God’s Word gives you the perspective you need. God’s presence gives you the peace you need, so run away sister … run to the Rock who’s waiting to shelter and settle you.

Chapter 16 Questions

  1. Pg 120: Bill Thrasher discusses Jesus going off to pray before He chose the Twelve. Share a time when you went to prayer before a big decision. Or have you had the experience of deciding THEN going to God to have Him bless your decision.
  2. Pg 121: Discuss Thrasher’s statement , “after success is when it is easiest to be the most prayer less“. Agree/ disagree, why or why not !
  3. Pg 121: Thrasher’s statement pertaining to Jesus’ time to pray alone , the result was that He went from victory to victory as the Father prepared Him for the next miracle and ministry. Does this encourage you to increase your prayer time after experiencing answered prayer/ success ?
  4. Read Matt 14:23: How do you practice solitude with the Father ?
  5. Pg 123:  Discuss Thrasher ‘s conclusion – I came to this conclusion you do not spend time with God, You invest it. Time alone with Him can be one of the greatest time savers of your life
  6. Pg 123: Discuss Thrasher’s conviction when you are busy – The conviction I came to was that God would never give me so much to do that I could not accomplish it after having time with Him.

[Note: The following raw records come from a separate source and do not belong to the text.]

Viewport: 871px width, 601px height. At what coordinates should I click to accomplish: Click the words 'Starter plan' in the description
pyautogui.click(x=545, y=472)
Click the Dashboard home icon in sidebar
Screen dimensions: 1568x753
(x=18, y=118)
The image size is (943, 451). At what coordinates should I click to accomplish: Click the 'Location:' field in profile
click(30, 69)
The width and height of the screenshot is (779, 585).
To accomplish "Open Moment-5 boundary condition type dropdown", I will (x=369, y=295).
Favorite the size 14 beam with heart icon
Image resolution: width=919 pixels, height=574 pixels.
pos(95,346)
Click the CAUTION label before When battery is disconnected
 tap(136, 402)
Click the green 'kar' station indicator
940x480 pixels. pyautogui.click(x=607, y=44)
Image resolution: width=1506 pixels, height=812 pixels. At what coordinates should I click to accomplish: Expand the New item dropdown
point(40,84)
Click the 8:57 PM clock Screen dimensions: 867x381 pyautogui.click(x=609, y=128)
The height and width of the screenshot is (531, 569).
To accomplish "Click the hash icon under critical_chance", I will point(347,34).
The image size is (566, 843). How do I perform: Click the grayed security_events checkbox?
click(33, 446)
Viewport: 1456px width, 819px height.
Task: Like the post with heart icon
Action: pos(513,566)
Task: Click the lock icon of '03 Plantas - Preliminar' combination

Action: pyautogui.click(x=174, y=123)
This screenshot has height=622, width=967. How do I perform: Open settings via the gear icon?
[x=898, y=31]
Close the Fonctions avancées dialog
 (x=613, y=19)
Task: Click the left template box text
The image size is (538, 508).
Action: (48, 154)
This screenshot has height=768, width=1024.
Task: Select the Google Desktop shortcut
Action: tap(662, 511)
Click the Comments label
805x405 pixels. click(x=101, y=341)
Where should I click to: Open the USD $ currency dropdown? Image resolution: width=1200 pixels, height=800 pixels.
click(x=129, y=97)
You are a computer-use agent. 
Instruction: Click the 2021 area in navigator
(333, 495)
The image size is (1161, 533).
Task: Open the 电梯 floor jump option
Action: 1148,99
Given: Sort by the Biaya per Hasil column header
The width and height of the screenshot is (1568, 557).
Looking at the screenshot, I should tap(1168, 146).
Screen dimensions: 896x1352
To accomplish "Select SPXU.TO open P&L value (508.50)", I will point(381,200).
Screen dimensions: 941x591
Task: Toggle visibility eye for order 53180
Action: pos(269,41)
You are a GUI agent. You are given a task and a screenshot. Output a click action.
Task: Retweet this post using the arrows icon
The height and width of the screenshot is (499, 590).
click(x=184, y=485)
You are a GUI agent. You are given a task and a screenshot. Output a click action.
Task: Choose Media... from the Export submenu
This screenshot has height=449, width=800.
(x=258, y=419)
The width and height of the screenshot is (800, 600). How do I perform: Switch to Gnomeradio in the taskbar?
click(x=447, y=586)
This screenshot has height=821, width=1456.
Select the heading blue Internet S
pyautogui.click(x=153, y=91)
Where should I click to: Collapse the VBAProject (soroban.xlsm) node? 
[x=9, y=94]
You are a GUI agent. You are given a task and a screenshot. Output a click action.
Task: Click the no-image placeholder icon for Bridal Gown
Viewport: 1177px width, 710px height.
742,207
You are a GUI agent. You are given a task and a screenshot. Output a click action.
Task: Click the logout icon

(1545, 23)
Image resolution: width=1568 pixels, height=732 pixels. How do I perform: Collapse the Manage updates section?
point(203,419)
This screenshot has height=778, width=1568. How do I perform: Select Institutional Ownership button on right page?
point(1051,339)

  7. Pg 122-123: What three things that you can experience/ gain when you have your time alone with the Lord
  8. Pg 125:  “But when he saw the multitudes, he was moved with compassion on them, because they fainted, and were scattered abroad, as sheep having no shepherd. … Pray ye therefore the Lord of the harvest, that he will send forth laborers into his harvest“. Share a time when God has “awoken “ you through a sense of need.